Determining which professional statements deserve full protection under the First Amendment, and which can be regulated to protect patients and clients, is not straightforward. Even experienced judges are likely to struggle to draw this line.

But Chiles will be heard by six judges with a track record of issuing decisions that harm important institutions for the sake of partisan ideologies. This means there is a risk that the line will be drawn in a completely illogical place.

Supreme Court Precedents on Professional Speech

Unfortunately, the two most significant Supreme Court precedents on professional speech arose in cases related to abortion and thus became politicized.

The first is the well-known case Planned Parenthood v. Casey (1992). Although it is famous for its conclusion that the Constitution protects the right to an abortion, this ruling also limited the rights of abortion providers regarding freedom of speech, and this part of the Casey decision remains valid.

The First Amendment prohibits the state from compelling anyone to speak; however, Casey upheld the Pennsylvania law that required abortion providers to give certain information to their patients, including state-printed materials encouraging adoption.

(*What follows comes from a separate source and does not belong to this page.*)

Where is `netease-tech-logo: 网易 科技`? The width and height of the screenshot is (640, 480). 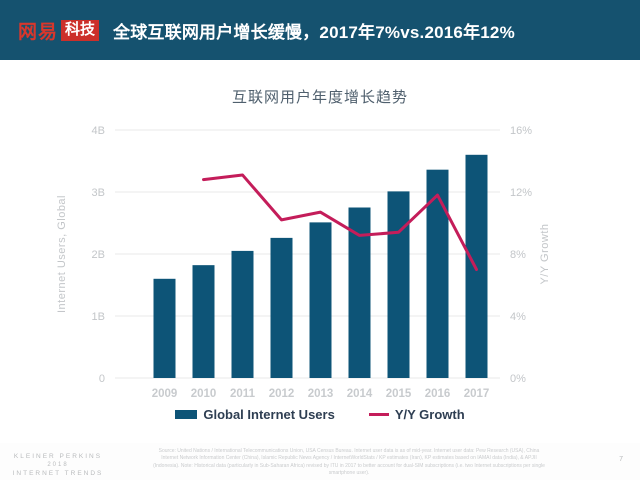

In contrast, in the case of National Institute of Family and Life Advocates (NIFLA) v. Becerra (2018), Republican judges struck down a California law that essentially replicated the Pennsylvania law from Casey. The California law required many 'crisis pregnancy centers' to inform their patients about state programs that promote access to abortions.

It is difficult to understand how these two rulings can coexist. As Justice Stephen Breyer noted in his dissent in NIFLA, "if a state can lawfully require a doctor to tell a woman seeking an abortion about adoption services, why can't it require a counselor to tell a woman seeking help during pregnancy about childbirth and abortion services?"

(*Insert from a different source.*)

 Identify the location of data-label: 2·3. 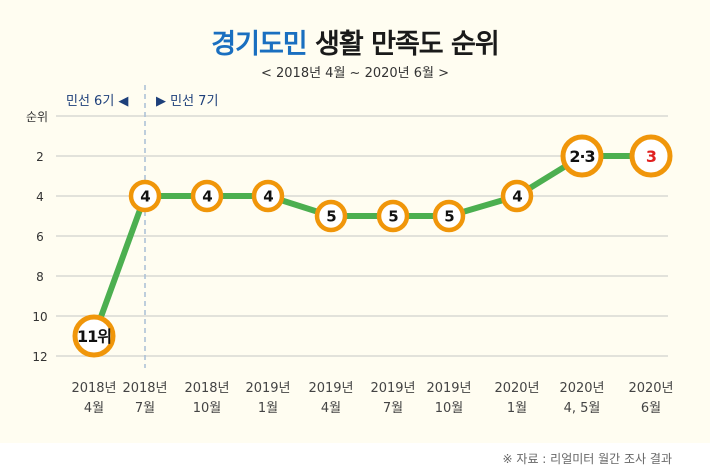
(582, 156).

It is no surprise that ADF is heavily relying on NIFLA in the Chiles case, noting the line that "states can regulate professional conduct, even if that conduct involves speech." According to ADF, the Pennsylvania law from Casey was constitutional because it regulated the performance of a 'medical procedure' by requiring doctors to provide certain information to obtain "informed consent" for that procedure. In contrast, art therapy is not a medical procedure—it is simply communication—therefore it is not subject to regulation under the First Amendment.

However, if this argument is correct, it means that all sorts of professional abuses and negligence escape sanction. A doctor advising a patient to ingest poison, or a lawyer urging a client to commit a crime, are effectively committing no act aside from speech. Unless communication between a therapist and a patient is regulated, no legal consequences can be applied to a therapist urging a suicidal person to commit suicide, or to one encouraging a patient to self-harm.

The chances that this Supreme Court, with its 6-3 Republican majority, will uphold the Colorado law are slim. Just as the five Republicans who decided NIFLA applied a more lenient rule to anti-abortion clinics, the current majority of judges is likely to rule in Chiles in a manner consistent with their political beliefs.

However, by disregarding this, they may inflict serious damage on long-standing rules governing medical, legal, mental, and many other professionals. As Colorado notes in its brief, states have long imposed sanctions on professionals who fail to adhere to treatment standards in their practice. Determining the fundamental line between an attorney giving incompetent advice to a client and a therapist offering treatment that fundamentally contradicts the standards of care established by professional organizations is quite challenging.